Abstract
After the Surgical Treatment for Ischemic Heart Failure (STICH) trial was introduced, it is controversial whether myocardial viability assessment is necessary or not. Myocardial viability assessment has been regarded as an essential element to select candidates for revascularization who will benefit from revascularization. However, viability determination failed to identify the patients with a differential survival benefit from CABG as compared with medical therapy alone from the sub-study of STICH trial. F-18 fluorodeoxyglucose (FDG) positron emission tomography (PET) assisted management for patients with severe left ventricular (LV) dysfunction and suspected coronary artery disease (CAD) also failed to demonstrate a significant reduction in cardiac events compared with standard care (PARR-2 study). However, a significant benefit was observed when there was adherence to PET analysis is limited to PET recommendations. Like this, when the negative report is interpreted carefully, viability assessment can assign the right patients for the right treatment.

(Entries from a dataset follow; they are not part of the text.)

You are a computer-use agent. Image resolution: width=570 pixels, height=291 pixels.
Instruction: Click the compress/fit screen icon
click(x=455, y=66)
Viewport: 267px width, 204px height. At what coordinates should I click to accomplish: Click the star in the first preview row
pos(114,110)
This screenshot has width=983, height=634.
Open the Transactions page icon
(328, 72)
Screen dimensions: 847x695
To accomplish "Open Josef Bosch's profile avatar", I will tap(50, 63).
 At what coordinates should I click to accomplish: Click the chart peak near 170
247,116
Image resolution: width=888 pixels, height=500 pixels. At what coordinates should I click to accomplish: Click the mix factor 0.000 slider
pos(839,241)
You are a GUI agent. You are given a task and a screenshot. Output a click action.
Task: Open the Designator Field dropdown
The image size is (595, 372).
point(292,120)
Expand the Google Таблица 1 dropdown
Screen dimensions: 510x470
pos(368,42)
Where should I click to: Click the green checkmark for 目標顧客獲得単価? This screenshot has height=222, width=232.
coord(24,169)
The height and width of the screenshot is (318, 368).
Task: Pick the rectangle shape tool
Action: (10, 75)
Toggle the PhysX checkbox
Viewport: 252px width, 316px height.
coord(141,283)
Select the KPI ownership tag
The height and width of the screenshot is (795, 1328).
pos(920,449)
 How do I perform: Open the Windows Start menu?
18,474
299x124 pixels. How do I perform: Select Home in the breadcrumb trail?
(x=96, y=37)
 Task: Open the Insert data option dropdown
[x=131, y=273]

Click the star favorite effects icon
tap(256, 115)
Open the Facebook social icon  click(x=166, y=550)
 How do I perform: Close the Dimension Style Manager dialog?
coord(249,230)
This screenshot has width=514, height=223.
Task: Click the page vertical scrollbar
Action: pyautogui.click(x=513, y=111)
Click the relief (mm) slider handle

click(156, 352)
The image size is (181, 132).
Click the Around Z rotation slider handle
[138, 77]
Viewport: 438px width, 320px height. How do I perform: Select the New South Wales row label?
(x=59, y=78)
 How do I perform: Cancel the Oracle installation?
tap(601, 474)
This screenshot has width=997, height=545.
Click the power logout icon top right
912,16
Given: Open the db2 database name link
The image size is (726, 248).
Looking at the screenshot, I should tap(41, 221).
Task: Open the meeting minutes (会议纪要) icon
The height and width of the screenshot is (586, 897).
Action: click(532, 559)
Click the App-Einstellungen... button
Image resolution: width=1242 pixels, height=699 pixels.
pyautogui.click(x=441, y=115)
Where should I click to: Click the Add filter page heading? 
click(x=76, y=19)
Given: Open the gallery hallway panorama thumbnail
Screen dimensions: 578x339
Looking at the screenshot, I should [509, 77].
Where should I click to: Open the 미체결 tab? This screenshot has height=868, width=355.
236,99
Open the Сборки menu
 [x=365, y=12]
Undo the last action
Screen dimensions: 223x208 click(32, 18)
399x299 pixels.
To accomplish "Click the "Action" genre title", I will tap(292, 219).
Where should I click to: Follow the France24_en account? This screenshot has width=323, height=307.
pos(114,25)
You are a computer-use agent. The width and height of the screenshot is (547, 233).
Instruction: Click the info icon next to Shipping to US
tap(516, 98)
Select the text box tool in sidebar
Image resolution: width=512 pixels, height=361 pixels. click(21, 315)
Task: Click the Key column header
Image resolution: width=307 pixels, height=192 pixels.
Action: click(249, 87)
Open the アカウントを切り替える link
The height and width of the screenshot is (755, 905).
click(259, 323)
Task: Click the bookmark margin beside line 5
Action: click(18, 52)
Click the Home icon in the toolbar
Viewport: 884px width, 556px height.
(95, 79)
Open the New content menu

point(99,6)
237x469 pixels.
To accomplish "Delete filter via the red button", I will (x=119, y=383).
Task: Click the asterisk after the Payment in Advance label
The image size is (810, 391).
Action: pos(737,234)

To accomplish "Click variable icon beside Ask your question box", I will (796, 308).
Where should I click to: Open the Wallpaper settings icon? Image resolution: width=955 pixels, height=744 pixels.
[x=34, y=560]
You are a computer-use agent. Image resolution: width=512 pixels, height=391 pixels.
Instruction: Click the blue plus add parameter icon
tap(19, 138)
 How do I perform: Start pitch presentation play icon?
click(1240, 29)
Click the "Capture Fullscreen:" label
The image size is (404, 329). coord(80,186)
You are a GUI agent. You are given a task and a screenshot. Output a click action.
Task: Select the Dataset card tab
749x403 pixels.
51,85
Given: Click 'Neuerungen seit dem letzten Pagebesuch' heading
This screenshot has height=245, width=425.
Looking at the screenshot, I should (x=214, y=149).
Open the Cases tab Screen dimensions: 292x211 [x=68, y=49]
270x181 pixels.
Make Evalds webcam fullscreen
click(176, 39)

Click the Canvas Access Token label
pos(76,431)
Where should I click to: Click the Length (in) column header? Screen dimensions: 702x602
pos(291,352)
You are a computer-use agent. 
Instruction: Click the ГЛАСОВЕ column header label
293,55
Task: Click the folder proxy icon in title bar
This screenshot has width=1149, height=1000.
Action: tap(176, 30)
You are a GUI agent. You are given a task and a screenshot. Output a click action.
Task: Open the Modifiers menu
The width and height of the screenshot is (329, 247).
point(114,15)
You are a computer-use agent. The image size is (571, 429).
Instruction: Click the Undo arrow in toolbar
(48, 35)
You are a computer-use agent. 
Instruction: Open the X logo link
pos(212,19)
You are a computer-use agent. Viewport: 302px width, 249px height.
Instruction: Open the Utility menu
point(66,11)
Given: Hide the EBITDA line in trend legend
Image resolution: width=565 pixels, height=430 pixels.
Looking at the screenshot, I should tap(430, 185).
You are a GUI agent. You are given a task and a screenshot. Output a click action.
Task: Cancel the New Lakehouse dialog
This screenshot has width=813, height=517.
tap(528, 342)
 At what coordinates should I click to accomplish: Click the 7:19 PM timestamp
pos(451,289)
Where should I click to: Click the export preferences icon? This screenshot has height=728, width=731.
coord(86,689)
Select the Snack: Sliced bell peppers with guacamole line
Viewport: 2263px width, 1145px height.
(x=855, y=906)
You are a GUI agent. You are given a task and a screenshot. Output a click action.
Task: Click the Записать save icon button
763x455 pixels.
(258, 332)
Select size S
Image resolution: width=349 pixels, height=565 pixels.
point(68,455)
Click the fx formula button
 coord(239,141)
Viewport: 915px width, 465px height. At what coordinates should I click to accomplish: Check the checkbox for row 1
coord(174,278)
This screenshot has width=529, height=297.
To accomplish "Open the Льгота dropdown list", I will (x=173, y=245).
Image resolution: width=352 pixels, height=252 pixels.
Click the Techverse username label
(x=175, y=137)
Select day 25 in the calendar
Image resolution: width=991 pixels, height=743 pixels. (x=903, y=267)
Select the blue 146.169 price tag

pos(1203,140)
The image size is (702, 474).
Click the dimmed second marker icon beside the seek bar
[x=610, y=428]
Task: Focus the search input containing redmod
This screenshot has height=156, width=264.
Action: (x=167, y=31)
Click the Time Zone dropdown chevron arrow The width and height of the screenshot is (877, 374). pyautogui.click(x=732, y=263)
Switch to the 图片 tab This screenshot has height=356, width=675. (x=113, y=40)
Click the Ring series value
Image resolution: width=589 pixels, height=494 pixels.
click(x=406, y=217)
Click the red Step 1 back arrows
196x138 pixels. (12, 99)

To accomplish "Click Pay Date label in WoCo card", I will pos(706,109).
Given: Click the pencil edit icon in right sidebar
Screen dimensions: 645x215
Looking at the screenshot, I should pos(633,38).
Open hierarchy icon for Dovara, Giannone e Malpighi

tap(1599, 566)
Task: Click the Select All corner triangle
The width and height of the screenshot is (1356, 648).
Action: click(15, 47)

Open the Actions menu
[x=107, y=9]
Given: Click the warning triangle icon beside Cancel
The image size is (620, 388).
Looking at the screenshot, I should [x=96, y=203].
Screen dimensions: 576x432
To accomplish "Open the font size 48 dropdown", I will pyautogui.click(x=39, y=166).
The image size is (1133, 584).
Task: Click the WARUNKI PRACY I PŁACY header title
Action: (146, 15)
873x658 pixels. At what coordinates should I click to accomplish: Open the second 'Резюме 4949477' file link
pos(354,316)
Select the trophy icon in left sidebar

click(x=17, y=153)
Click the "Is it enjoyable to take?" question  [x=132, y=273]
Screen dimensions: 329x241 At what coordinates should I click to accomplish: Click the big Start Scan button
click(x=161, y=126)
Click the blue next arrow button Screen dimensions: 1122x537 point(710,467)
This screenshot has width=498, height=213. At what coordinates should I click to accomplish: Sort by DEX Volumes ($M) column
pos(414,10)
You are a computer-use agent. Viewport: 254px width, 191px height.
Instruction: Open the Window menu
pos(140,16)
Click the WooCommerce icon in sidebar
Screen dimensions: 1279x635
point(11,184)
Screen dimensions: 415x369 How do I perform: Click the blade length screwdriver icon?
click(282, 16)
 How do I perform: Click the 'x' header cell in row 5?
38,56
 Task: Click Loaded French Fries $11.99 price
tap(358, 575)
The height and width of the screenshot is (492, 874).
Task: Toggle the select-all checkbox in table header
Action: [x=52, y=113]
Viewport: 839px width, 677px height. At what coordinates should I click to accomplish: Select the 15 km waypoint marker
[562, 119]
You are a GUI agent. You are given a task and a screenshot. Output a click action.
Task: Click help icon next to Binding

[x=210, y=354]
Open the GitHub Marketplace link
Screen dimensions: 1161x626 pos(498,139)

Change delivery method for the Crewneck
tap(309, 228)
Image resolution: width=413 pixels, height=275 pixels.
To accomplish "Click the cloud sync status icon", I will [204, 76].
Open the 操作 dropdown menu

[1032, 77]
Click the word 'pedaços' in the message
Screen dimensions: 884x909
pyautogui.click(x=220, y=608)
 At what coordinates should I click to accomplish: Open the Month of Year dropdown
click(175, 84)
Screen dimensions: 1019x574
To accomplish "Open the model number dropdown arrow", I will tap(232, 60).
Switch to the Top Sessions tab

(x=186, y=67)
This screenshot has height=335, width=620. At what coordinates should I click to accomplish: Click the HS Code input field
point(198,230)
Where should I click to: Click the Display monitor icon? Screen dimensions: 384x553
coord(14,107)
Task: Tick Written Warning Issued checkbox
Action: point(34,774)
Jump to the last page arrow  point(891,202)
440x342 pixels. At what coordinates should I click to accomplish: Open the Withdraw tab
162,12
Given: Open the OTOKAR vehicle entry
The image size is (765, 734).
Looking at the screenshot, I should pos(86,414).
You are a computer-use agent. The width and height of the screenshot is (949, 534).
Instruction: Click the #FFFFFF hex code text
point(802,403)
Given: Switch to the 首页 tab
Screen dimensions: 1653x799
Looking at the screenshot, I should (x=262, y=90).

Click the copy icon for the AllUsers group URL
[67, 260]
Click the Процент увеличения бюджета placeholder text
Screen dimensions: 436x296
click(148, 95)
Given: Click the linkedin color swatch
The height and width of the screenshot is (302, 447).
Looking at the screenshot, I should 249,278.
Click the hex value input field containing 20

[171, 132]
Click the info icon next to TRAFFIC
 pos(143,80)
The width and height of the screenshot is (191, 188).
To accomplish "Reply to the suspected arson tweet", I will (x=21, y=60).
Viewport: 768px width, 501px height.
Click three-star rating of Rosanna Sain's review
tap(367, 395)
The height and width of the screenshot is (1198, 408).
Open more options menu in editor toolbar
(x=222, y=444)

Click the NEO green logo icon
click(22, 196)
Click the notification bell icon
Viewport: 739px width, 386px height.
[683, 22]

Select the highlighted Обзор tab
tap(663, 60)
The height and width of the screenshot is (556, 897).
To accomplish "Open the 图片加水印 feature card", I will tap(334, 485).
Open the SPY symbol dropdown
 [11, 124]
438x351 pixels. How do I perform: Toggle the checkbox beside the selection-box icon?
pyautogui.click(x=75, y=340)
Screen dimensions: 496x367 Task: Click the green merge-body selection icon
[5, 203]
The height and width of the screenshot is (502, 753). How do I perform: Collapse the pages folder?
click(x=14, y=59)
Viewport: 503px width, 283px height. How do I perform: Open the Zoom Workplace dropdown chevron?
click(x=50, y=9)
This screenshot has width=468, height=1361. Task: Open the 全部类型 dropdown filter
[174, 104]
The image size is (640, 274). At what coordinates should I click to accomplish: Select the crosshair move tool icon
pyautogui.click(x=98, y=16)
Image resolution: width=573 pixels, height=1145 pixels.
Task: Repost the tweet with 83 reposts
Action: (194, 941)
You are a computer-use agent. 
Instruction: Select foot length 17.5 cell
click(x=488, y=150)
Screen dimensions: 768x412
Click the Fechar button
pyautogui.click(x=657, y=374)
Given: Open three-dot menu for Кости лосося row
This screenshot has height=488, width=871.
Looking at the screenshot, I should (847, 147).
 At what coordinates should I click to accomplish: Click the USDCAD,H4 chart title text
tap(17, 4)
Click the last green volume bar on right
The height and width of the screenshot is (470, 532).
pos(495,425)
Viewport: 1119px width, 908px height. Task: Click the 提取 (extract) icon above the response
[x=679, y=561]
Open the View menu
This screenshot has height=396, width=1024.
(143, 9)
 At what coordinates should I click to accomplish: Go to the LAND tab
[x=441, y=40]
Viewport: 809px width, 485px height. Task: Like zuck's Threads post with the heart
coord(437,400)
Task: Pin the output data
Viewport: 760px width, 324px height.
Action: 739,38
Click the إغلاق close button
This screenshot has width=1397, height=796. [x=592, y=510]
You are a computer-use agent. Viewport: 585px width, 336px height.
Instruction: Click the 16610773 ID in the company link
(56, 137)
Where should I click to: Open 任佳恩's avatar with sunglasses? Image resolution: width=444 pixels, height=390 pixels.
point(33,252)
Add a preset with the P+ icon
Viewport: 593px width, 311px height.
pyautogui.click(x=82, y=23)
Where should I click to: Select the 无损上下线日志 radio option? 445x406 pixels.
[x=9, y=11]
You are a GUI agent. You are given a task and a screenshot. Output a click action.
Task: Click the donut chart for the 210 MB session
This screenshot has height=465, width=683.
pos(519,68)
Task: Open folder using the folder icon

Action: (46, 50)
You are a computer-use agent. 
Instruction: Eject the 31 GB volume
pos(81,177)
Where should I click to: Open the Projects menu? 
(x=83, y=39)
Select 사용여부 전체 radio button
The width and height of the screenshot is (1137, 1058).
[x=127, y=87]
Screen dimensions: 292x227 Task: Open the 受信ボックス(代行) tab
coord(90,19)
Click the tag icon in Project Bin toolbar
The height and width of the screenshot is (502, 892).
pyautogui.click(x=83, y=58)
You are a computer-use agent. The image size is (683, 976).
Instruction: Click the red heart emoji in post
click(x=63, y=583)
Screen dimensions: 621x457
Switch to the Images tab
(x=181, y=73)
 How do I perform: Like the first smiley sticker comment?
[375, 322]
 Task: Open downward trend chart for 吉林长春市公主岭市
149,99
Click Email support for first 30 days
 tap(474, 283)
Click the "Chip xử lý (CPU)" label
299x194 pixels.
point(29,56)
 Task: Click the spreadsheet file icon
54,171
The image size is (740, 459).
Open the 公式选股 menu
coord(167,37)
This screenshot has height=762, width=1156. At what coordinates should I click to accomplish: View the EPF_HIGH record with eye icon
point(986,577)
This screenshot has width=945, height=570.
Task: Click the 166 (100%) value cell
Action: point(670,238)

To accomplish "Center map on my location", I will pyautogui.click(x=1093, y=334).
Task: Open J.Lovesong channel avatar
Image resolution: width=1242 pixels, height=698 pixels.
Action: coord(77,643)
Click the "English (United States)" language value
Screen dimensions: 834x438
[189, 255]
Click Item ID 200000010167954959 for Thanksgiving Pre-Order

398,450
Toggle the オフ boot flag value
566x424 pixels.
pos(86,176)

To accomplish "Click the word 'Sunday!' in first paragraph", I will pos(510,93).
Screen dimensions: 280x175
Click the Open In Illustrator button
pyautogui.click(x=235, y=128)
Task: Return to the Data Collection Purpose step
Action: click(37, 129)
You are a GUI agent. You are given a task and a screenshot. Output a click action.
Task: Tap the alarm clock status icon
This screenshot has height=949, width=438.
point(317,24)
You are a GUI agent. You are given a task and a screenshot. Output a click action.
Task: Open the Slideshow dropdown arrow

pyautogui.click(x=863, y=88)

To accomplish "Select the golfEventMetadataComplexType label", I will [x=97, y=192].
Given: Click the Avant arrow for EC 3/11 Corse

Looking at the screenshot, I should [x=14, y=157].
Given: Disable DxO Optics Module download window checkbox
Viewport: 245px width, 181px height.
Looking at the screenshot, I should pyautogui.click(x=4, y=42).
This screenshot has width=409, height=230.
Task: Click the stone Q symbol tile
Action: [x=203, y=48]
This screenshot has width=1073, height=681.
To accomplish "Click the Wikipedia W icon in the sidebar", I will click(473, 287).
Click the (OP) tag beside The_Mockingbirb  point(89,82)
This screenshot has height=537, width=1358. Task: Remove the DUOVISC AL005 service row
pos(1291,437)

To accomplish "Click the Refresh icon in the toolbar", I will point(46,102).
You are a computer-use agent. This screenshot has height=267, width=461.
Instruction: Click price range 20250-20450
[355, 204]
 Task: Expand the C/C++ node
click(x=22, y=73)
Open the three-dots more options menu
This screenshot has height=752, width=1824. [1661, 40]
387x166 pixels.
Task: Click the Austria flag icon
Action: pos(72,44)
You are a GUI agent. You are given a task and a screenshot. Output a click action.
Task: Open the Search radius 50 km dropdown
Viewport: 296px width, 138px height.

To assess viability, concomitant myocardial jeopardy is essential to evaluate. Endpoints for viability assessment were regional/global functional recovery, symptom relief, exercise capacity improvement, reduction of re-hospitalization rate, and prevention of LV remodeling after revascularization. Some beneficial effects can be obtained in patients with ischemic LV dysfunction in the presence of viability even if functional recovery was not demonstrated. The importance of viability assessment and the similarities and differences of imaging modalities are discussed in this chapter.
Keywords: FDG-PET, Functional Recovery, Jeopardy, MRI, Viability.